DOCUMENT SEGMENT >>
CEOtoCEO participant awarded National SBA Young Entrepreneur of the Year




I recognized that confident smile immediately.  It was CEOtoCEO Breakfast participant Dan Price, Co-founder of Gravity Payments.  Dan was recently recognized as the National SBA Young Entrepreneur of the Year.  Dan’s company works as an intermediary between merchants and credit card companies, has 50 employees and more than 5,000 customers.

I asked Dan to share his experience with the rest of us.  Congratulations and thanks for your thoughts Dan
“It was awesome,” said Price of his meeting with Obama. “It was the coolest thing I’ve ever done.”

I am just very proud to be a part of the Gravity team. Even though it is technically an individual award, it was clearly presented because of the accomplishments we have made supporting small businesses as a team. I was afforded 45 minutes in the Rose Garden with President Obama, two Governors, and members of congress. I found everyone engaging, open to my ideas, and appreciative of our work. The President emphasized that he sees small business leading out of the recession and recognized that 2 out of 3 new jobs created come from entrepreneurs like me.

EXERCISE TASKS >>
• a. Please return the part of the Dan Price post starting with "I am just very" and going on through "entrepreneurs like me.", copied word for word.
• b. According to the Dan Price post, how many employees does Gravity Payments have?
• c. Continue the Dan Price post from its last sentence.
The data comes from a different source than the Dan Price post.

MATERIAL SUPPLIED >>
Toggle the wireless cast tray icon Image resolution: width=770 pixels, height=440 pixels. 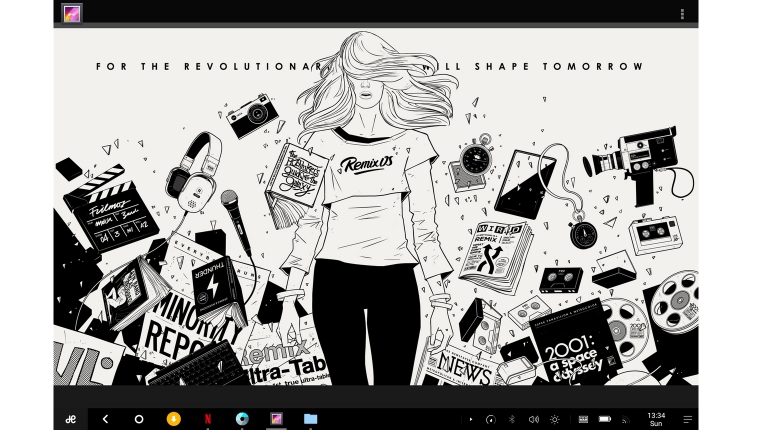624,420
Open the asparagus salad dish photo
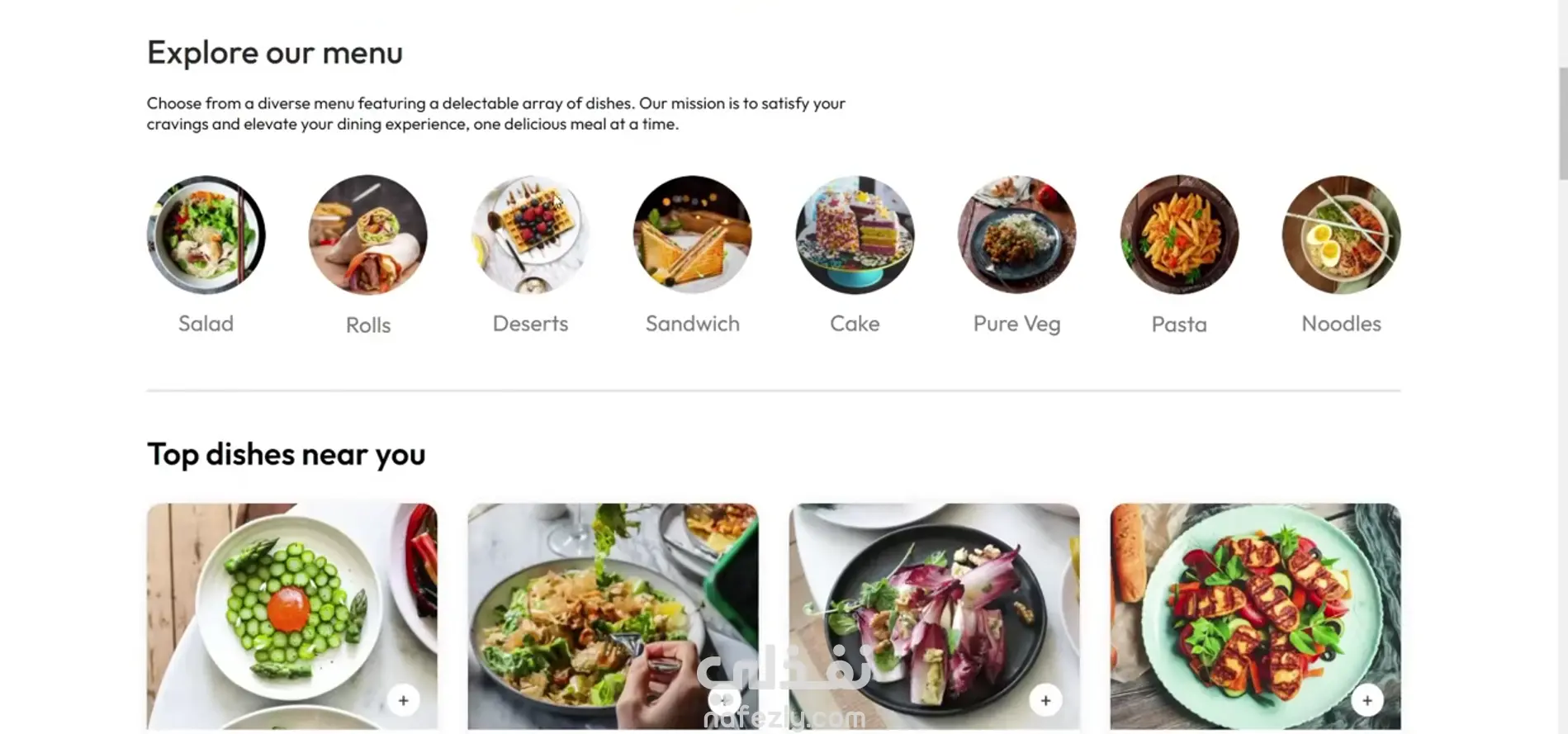The width and height of the screenshot is (1568, 734). click(x=292, y=616)
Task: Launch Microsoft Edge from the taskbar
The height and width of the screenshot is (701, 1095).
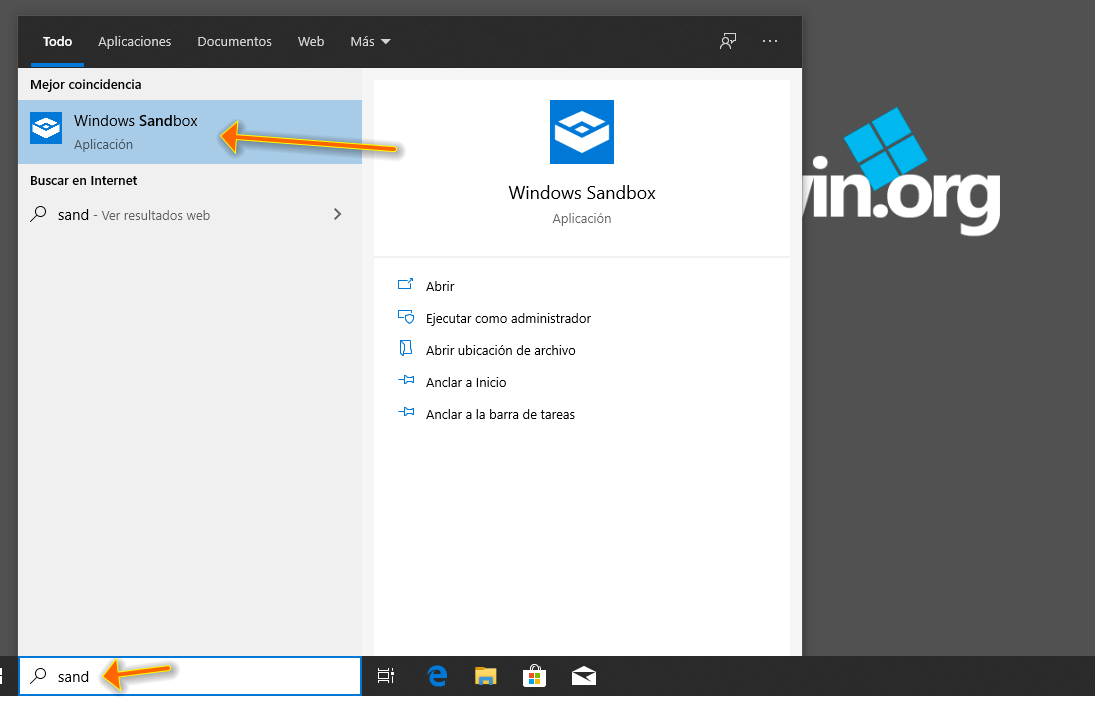Action: 437,676
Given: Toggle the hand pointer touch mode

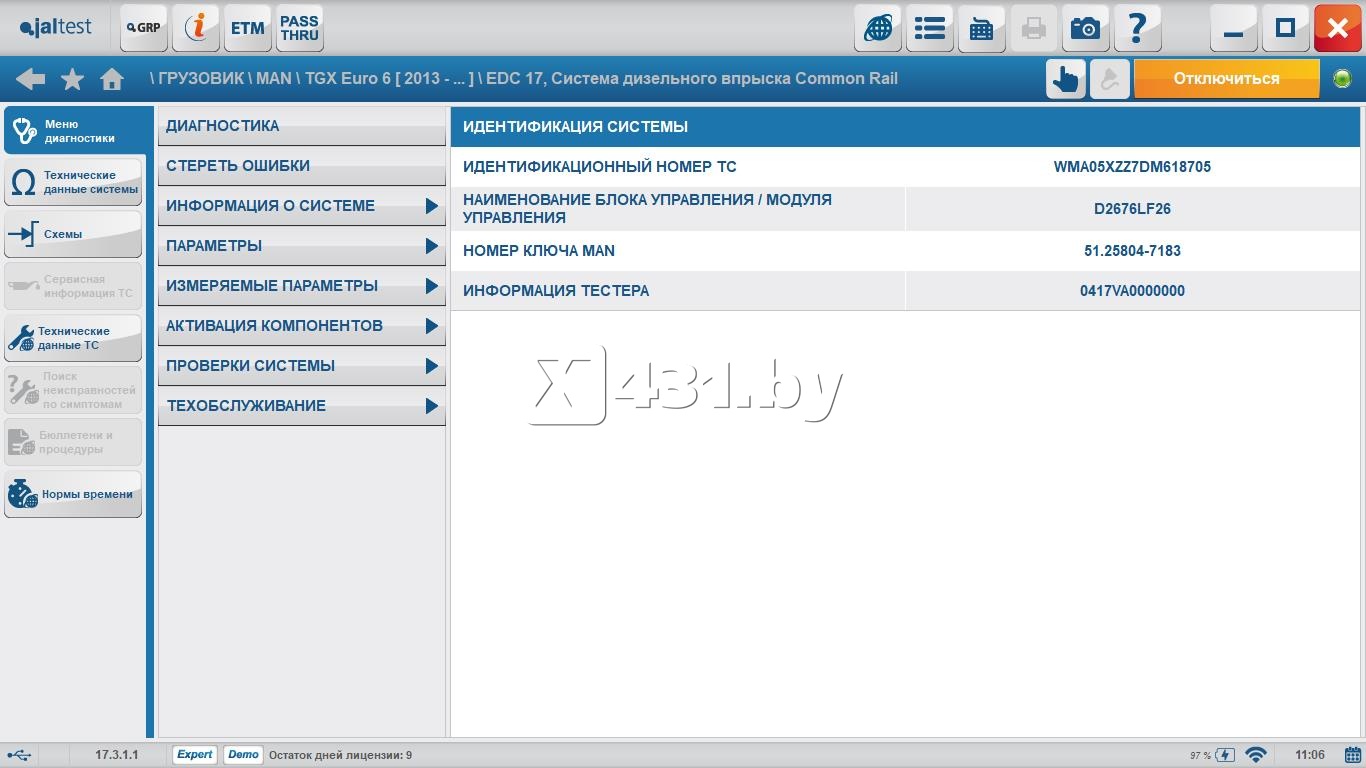Looking at the screenshot, I should pos(1066,79).
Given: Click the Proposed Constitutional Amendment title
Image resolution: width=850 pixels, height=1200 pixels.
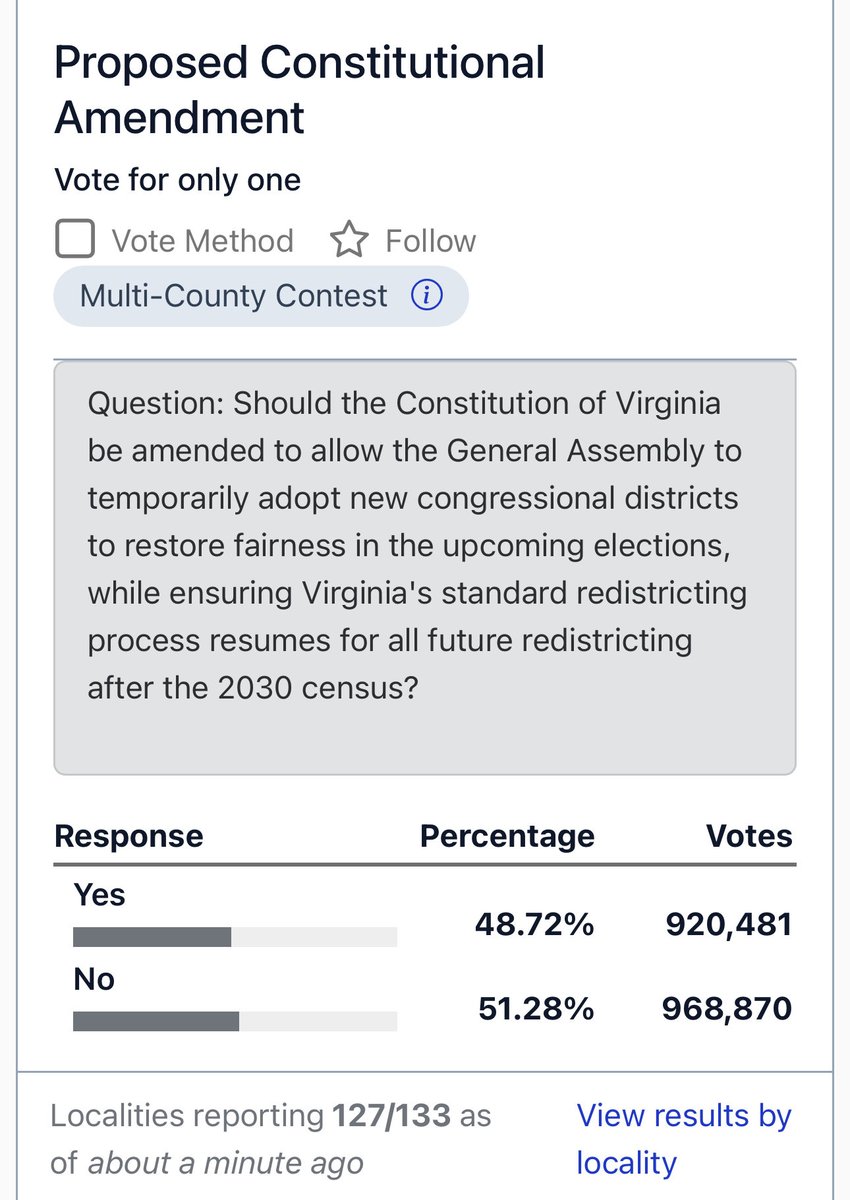Looking at the screenshot, I should [299, 90].
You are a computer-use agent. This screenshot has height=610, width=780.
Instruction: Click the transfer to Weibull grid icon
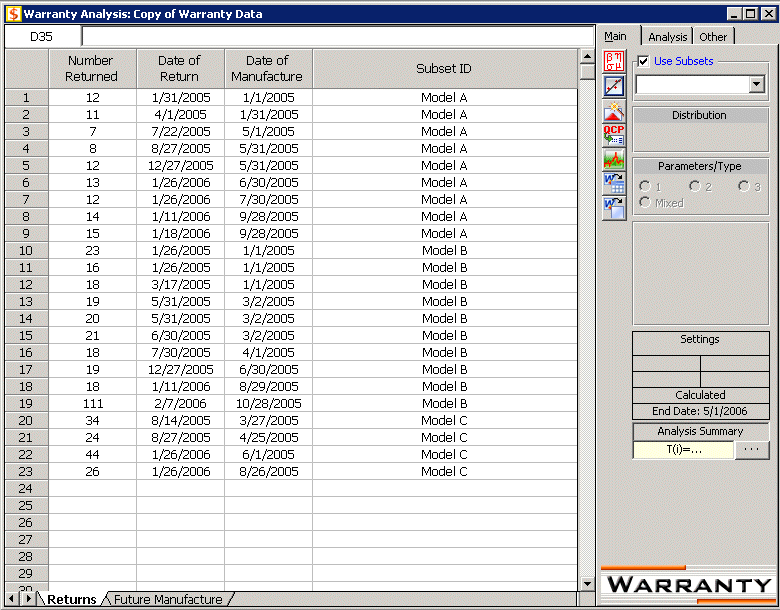pos(613,183)
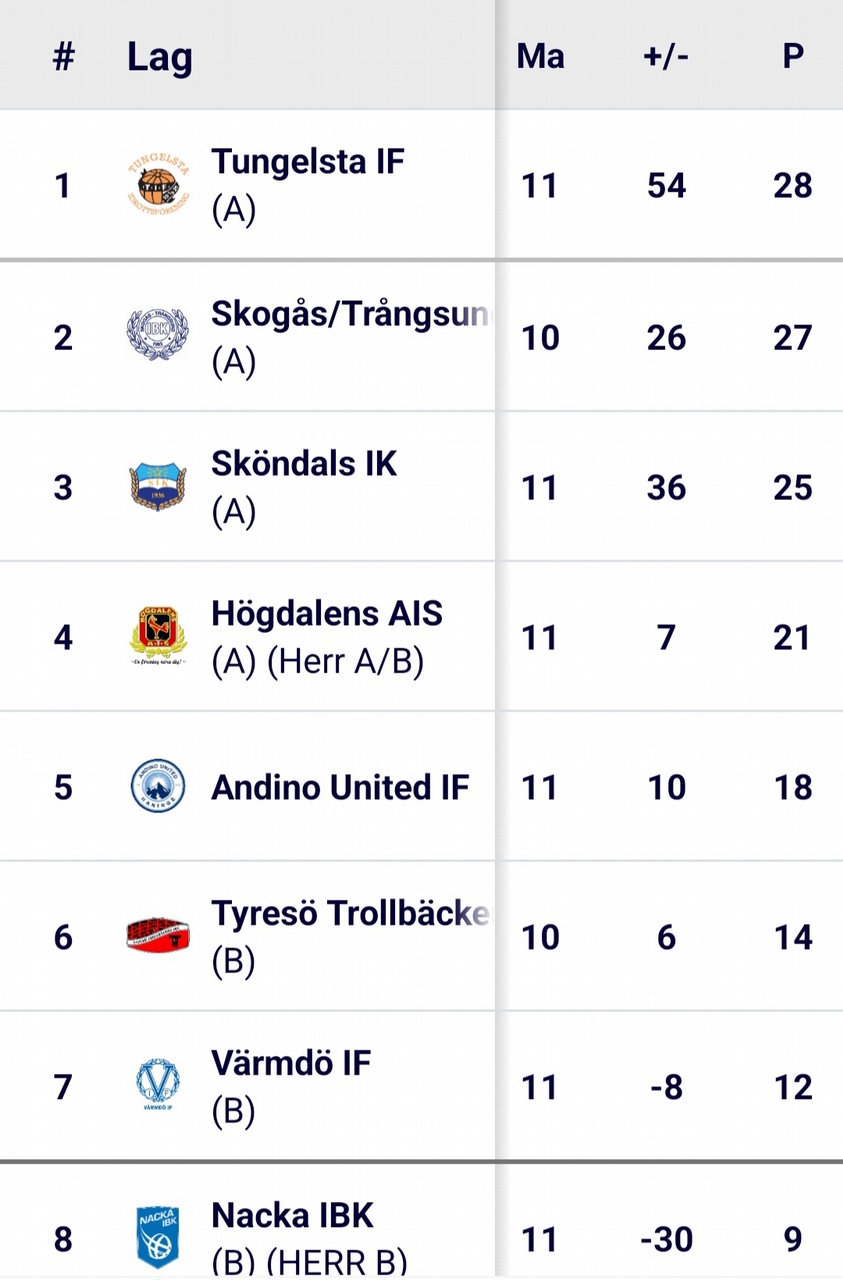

RESULTS BY TASK >>
• a.
I am just very proud to be a part of the Gravity team. Even though it is technically an individual award, it was clearly presented because of the accomplishments we have made supporting small businesses as a team. I was afforded 45 minutes in the Rose Garden with President Obama, two Governors, and members of congress. I found everyone engaging, open to my ideas, and appreciative of our work. The President emphasized that he sees small business leading out of the recession and recognized that 2 out of 3 new jobs created come from entrepreneurs like me.

• b. 50 employees.

• c.
In the meantime, not a lot changes…we still need to focus on providing merchant processing at half the cost of competitors, keep our focus on transparency and honesty, and continue to provide world class customer service. It was a great award, but full steam ahead…we haven’t quite arrived yet!

Congratulations Dan.  Look forward to seeing you at the CEOtoCEO.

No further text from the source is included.